This is Part 6 from 125 Building Blocks for Your Bakery Business
Developing product line/s is an ongoing process. In the bakery business, chefs are constantly modifying and improving their selection of product offerings based on seasonality, cost of ingredients, and popularity. A good product line is fluid. It follows trends, moves in the direction of what sells, and shies away from the direction of what flops. A bad product line is static and fails to take into account what customers want.
In the bakery industry, typically there are three different product lines that chefs work with: year-round products, seasonal products, and specialty products.
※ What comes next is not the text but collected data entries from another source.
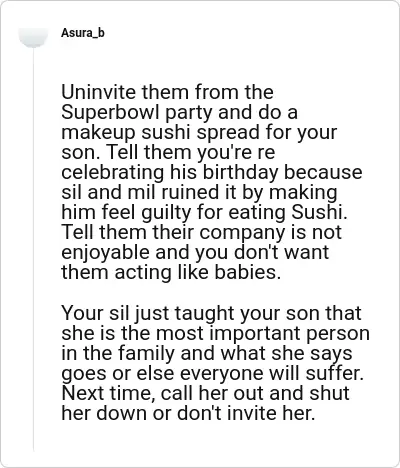Viewport: 400px width, 468px height.
Task: Click the word celebrating in first paragraph
Action: coord(112,173)
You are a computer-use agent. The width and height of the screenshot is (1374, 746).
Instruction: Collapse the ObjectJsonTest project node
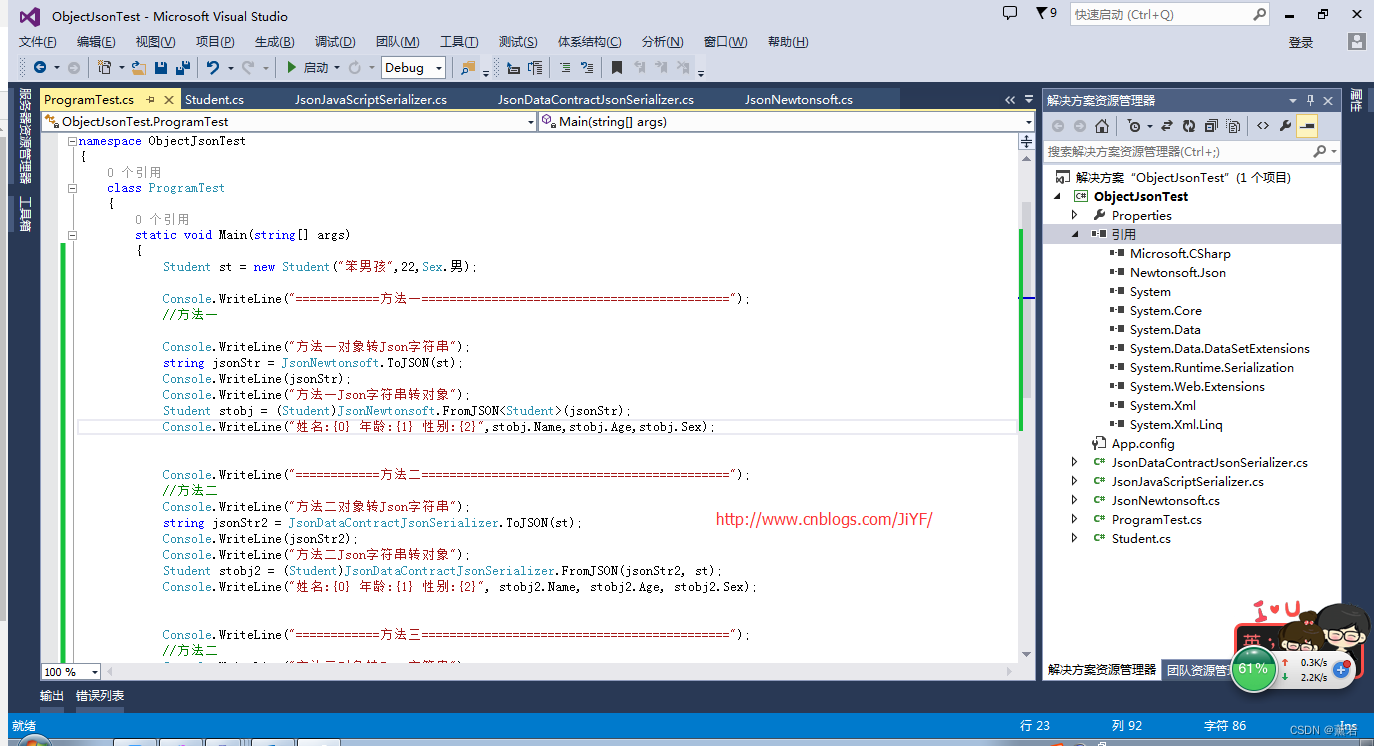click(1056, 197)
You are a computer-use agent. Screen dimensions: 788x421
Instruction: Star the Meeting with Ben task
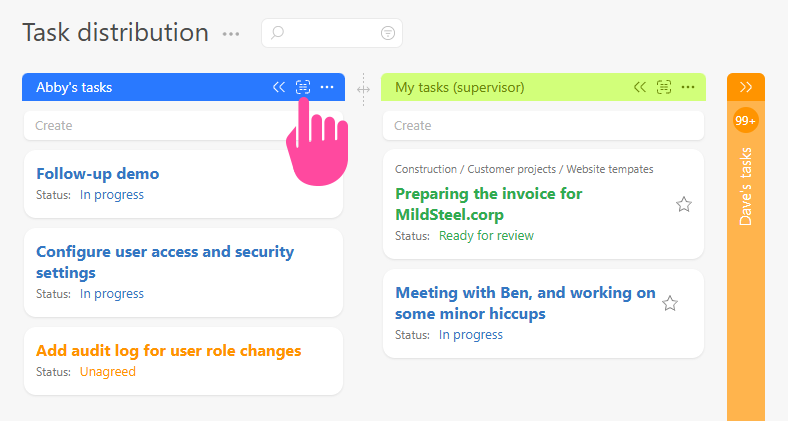click(x=671, y=303)
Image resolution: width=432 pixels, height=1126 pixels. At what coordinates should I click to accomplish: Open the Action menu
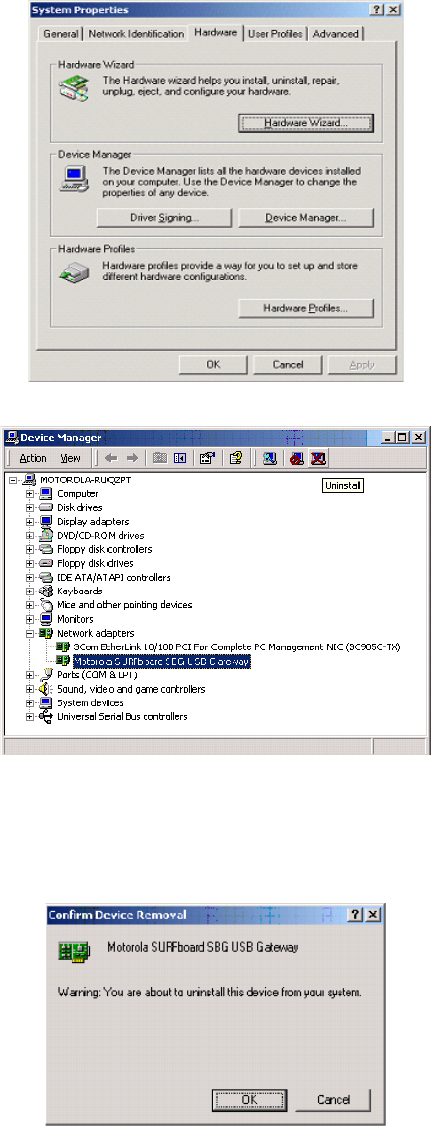tap(33, 458)
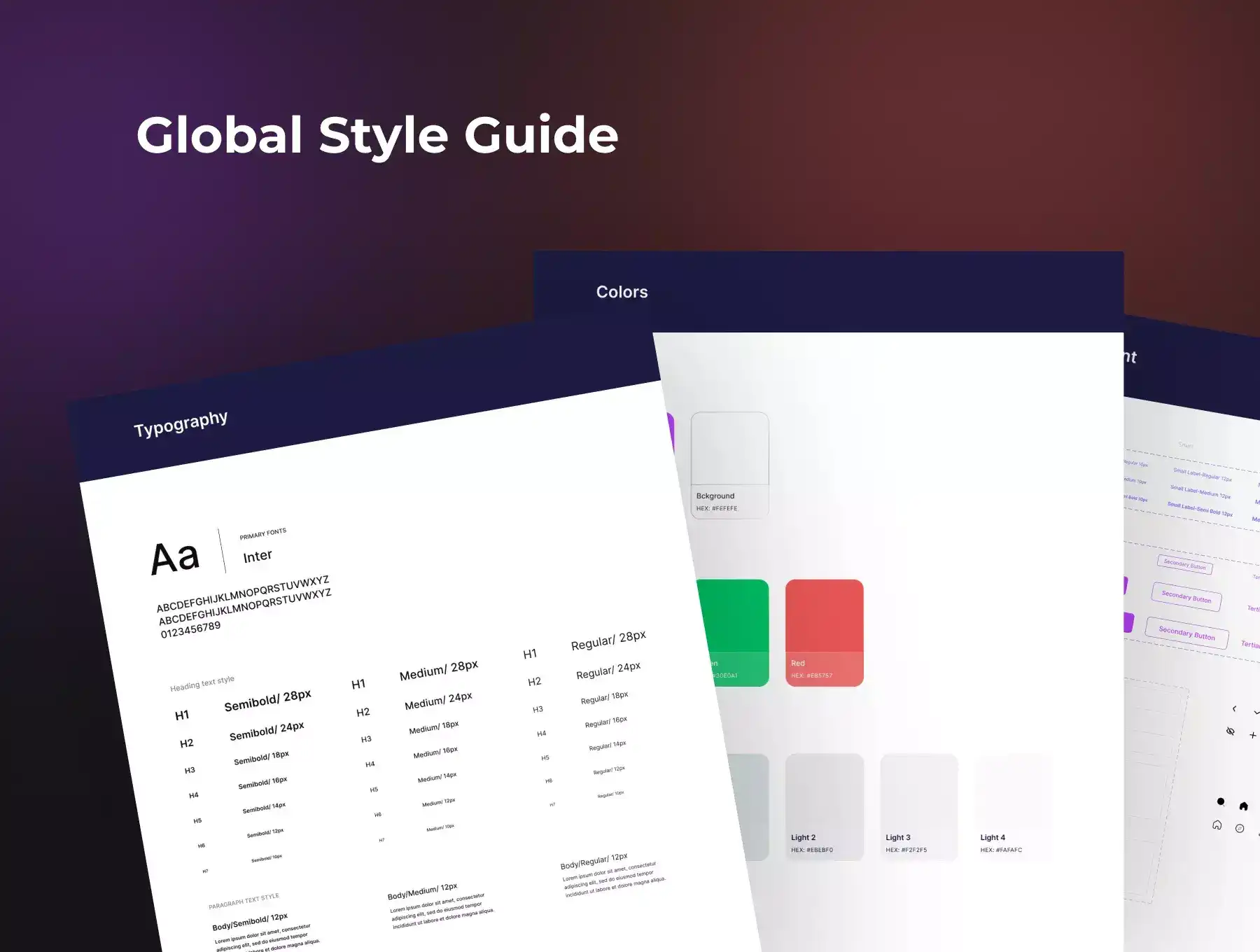Open the Colors page header

pos(622,292)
How to Develop Year-Round Products
A year-round product line includes your bestsellers and more basic flavors that are popular all the time, like vanilla and chocolate. A bakery menu should include options for every type of basic taste preference while taking polarizing flavors into account.
Popular Flavor Profiles
- One plain vanilla option
- One basic chocolate option
- One berry option (most popular: strawberry)
- One nut option, like almond or hazelnut
Avoid mixing too many polarizing flavors into your standard popular flavors. Polarizing flavors involve an ingredient that some people love and some people hate.
Polarizing Flavor Profile Examples
- Maple bacon (some people prefer not to eat meat with their dessert. Additionally, some people don’t eat pork)
- Coconut (some people don’t like the texture)
- Mint (it reminds some people of toothpaste or going to the dentist)
- Peanut butter (because of the peanut allergy, this flavor is taboo in some circles such as schools)
It’s okay to have polarizing flavors on your dessert menu. Just keep in mind that polarizing flavors will narrow down your audience. Avoid adding polarizing flavors to your most basic menu options. Keep in mind that you don’t need to have a fancy or outlandish cake menu in order to be a successful bakery.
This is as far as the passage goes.